*** Material provided Section Begins ***

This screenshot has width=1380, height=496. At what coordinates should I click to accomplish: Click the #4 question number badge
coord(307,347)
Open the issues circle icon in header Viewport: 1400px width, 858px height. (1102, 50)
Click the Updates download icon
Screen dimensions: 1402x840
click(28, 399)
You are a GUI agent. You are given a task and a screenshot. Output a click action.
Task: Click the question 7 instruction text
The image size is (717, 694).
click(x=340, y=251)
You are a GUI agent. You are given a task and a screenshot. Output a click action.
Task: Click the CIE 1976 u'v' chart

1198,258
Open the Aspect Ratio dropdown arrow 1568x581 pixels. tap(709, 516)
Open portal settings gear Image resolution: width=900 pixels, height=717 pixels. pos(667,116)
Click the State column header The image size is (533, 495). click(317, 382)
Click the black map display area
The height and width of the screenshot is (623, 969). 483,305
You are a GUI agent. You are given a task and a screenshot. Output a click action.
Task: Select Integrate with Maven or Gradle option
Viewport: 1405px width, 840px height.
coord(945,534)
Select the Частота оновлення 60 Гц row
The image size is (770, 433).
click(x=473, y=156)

*** Material provided Section Ends ***

Task prompt:
Reproduce the material above exactly; please quote every line of it.

Task solution:
This screenshot has width=1380, height=496. At what coordinates should I click to accomplish: Click the #4 question number badge
coord(307,347)
Open the issues circle icon in header Viewport: 1400px width, 858px height. (1102, 50)
Click the Updates download icon
Screen dimensions: 1402x840
click(28, 399)
You are a GUI agent. You are given a task and a screenshot. Output a click action.
Task: Click the question 7 instruction text
The image size is (717, 694).
click(x=340, y=251)
You are a GUI agent. You are given a task and a screenshot. Output a click action.
Task: Click the CIE 1976 u'v' chart

1198,258
Open the Aspect Ratio dropdown arrow 1568x581 pixels. tap(709, 516)
Open portal settings gear Image resolution: width=900 pixels, height=717 pixels. pos(667,116)
Click the State column header The image size is (533, 495). click(317, 382)
Click the black map display area
The height and width of the screenshot is (623, 969). 483,305
You are a GUI agent. You are given a task and a screenshot. Output a click action.
Task: Select Integrate with Maven or Gradle option
Viewport: 1405px width, 840px height.
coord(945,534)
Select the Частота оновлення 60 Гц row
The image size is (770, 433).
click(x=473, y=156)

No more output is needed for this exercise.